Lincoln Speedway from the backstretch (CLICK TO ENLARGE ANY PICTURES)
This past Saturday Night I got to cross another item off my racing-related “bucket list” by attending my first-ever sprint car race (of the wing-ed variety, 410’s) in Abbottstown, Pennsylvania.  I’ve been lucky enough to attend quite a few Nascar events across multiple national touring series at a few different tracks (although about 75% of them have been at Dover).  Here’s how sprint car racing differs from Nascar racing from an in-person fan’s perspective:

A typical sprint car, in this case the one
driven by Dave Blaney
Dale Blaney (brother of Dave)
Sprint Car Racing is Smaller—In A Good Way.  Bill France Jr. once told writer Ed Hinton that, when it came to Nascar’s impact on fans, “We need to make sure they can still touch it”.  Unless you have a connection for pit passes or attendance continues to drop to even lower levels, Nascar has approached near-untouchable levels for the past few decades.  The average fan can’t get up close and personal with a race car, and even if you can, be prepared to be treated like a leper by security detail.  Sprint cars, on the other hand, are a very personal experience.  Before the race you can get access to the pit paddock for a reasonable price, and drivers are relatively approachable and amiable.

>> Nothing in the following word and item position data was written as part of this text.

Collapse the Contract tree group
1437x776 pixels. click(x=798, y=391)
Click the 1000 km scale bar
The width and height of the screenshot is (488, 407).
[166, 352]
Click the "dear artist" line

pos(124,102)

Sprint Cars are Smaller—In a Weird Way.  Stock cars are big.  Really big.  Wide, long, and boxy.  Sprint cars, however, are tiny.  Remove the wing, and they’re about the size of a Smart car.  A team owner told me that there’s absolutely nothing in the car besides what is absolutely necessary to race—there isn’t even a starter!  If you’ve grown up a Nascar fan, be prepared for a visual shock when you see sprints up close.

Steve Post interviews a
driver for MRN Radio
Borrowing a wing?  Better break out
the duct tape.
Sprint Car Teams are Smaller—In an Old-School Way.  With the exception of the national touring drivers (the Blaneys, Ron Brown, etc.) most of the drivers there were high-level regional racers.  These teams were mostly made up of weekend warrior crews working on cars purely for the love of it.  Now granted, a big reason for the lack of paid crew members is the lack of a need for pit stops, but still, its great to see a throwback to when the “pit crew” was more than just a bunch of ex-collegiate athletes.

Sprint Cars are Tough to Figure Out.  There’s little traditional tv coverage of sprint car racing (at least on networks most people can get) and, by my own research, no good way to explain to the novice fan what the differences are between the various classes, types, and race formats of sprint car racing.  The particular race I was at used a unique all-star format in which qualifying went by how many cars you passed in a dual heat-race format.  Granted, in today’s digital-everything world, this could simply be a function of the track not having a dot-matrix or LED scoreboard with which to compare things.
It's Ka(h)ne!!!

Umm...
Sprint Cars are Visceral.  I’ve said for years that if you want to convert a casual Nascar fan to a hardcore Nascar fan, simply take them to a race (…and hope that it doesn’t rain).  Well, that goes doubly for sprint car races.  The sounds, the smells, the dirt in the air are somehow even more-impactful than a Nascar race is.  Maybe it comes from everybody being closer to the action (most sprint car tracks are under a mile long and only seat a few thousand), but everything seemed to register with me and the other fans so much more.  Oh, and speaking of which, a warning:


Sprint Cars are Dirty.  Be prepared to come home with some of the track if you go to a sprint car race.  There’s dirt, dust, and mud everywhere.  You’ll have dirt on your clothes, in your shoes, on your skin, even in your teeth, and you don’t have to even touch the track to get it.  But its a small price to pay just to experience such an exciting world of racing.